Fórum Europa con Mr. Joachim Nagel, Presidente del BUNDESBANK

El Bundesbank cree que el BCE debe resistir ante las “presiones políticas” y seguir subiendo tipos

Mecenas      

MADRID, 3 de noviembre. El presidente del Bundesbank, Joachim Nagel, reconoció este jueves en el Fórum Europa que “puede haber algunas críticas o recomendaciones del entorno político” que pueden ejercer “cierta presión” para que el Banco Central Europeo (BCE) frene la subida de tipos de interés, pero aseguró que mientras dure el proceso “no debemos ceder ante estas presiones” porque tienen “un mandato muy claro, la estabilidad a medio plazo”.
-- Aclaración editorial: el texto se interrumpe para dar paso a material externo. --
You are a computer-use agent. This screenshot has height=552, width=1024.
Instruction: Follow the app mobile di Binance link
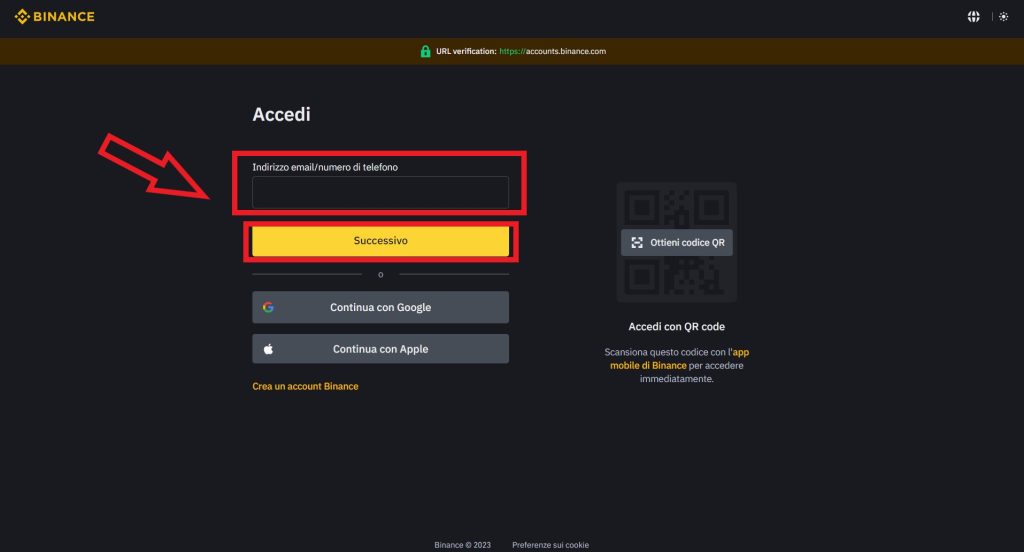(x=650, y=366)
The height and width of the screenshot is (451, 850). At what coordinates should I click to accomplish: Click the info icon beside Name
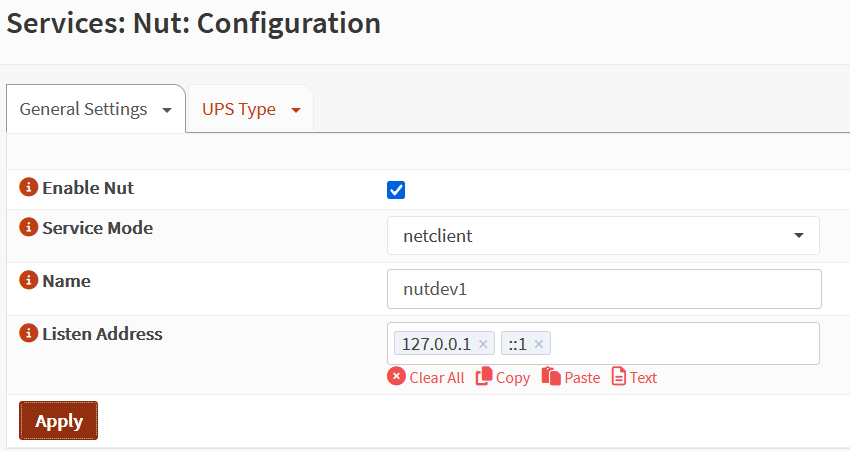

Así lo indicó en un desayuno informativo organizado por Nueva Economía Fórum en Madrid, donde destacó que, en este contexto inflacionario, lo que pueden “hacer por la economía” es “hacer lo posible” por bajar la inflación a medio plazo.
 
“Sé que a menudo los políticos se centran en el corto plazo, pero por eso somos una entidad y la política es otra entidad”, destacó Nagel, quien subrayó la necesidad de “dar una señal clara de que nuestro mandato consiste en conseguir una estabilidad de precios y para eso, de momento, hay que subir tipos”.
 
Aunque se negó a concretar de cuánto sería la subida de tipos, indicó que “todavía queda una brecha importante entre el objetivo del 2% y la tasa de inflación del 10,7% en la Eurozona”, por lo que “queda mucho por hacer”.
 
En este sentido, apuntó que se trata de un “desafío importante” para la política monetaria porque se avanza “partido a partido” tomando decisiones “día a día”. “Habrá que esperar a los datos de la reunión de diciembre y tomar una decisión”, explicó.
 
Preguntado por si habría que empezado a subir tipos antes de la primera subida en julio, señaló que sería “injusto” culpar a “quienes no tomaron las decisiones” porque ahora se ve la situación “mucho mejor” que en las reuniones de enero o febrero cuando “no estaba nada claro” y “nadie podría haber previsto esto que ha sucedido”. Nagel destacó una situación “sin precedentes” que los banqueros centrales “no pueden controlar” porque es “completamente diferente” de la situación en Estados Unidos, donde su sistema es también distinto.
 
Asimismo, señaló que está “satisfecho” con llegar a un objetivo del 2%, fruto de una decisión “lo más equilibrada posible” e insistió que no deben modificarlo.
 
Sobre el Instrumento para la Protección de la Transmisión (TPI por sus siglas en inglés), aprobado en el mes de julio, señaló que es un “instrumento de política monetaria” diseñado para “circunstancias excepcionales” con un “mal funcionamiento” o un “desajuste” en los mercados financieros. “Quiero destacar que no es un instrumento para financiar algunos países, y no debe percibirse que, al utilizar ese instrumento, estamos volando la frontera entre la política monetaria y fiscal”, enfatizó Nagel.
 
Para el banquero, que estuvo de acuerdo en la introducción del instrumento, es una solución “intermedia” que funciona de manera “coyuntural” cuando creen que “el proceso de transmisión de política monetaria no está funcionando bien”. Según Nagel, el TPI completa el conjunto de medidas adoptadas en política monetaria en los últimos 10 años que ha creado “un sistema mucho más resiliente” desde la crisis financiera de 2008.
 
En cuanto al tipo neutro, señaló que es un concepto “ambiguo” porque es “demasiado teórico” y “difícil de comunicar” por lo que “no es un tema relevante ni al que haya dedicarle demasiado tiempo”.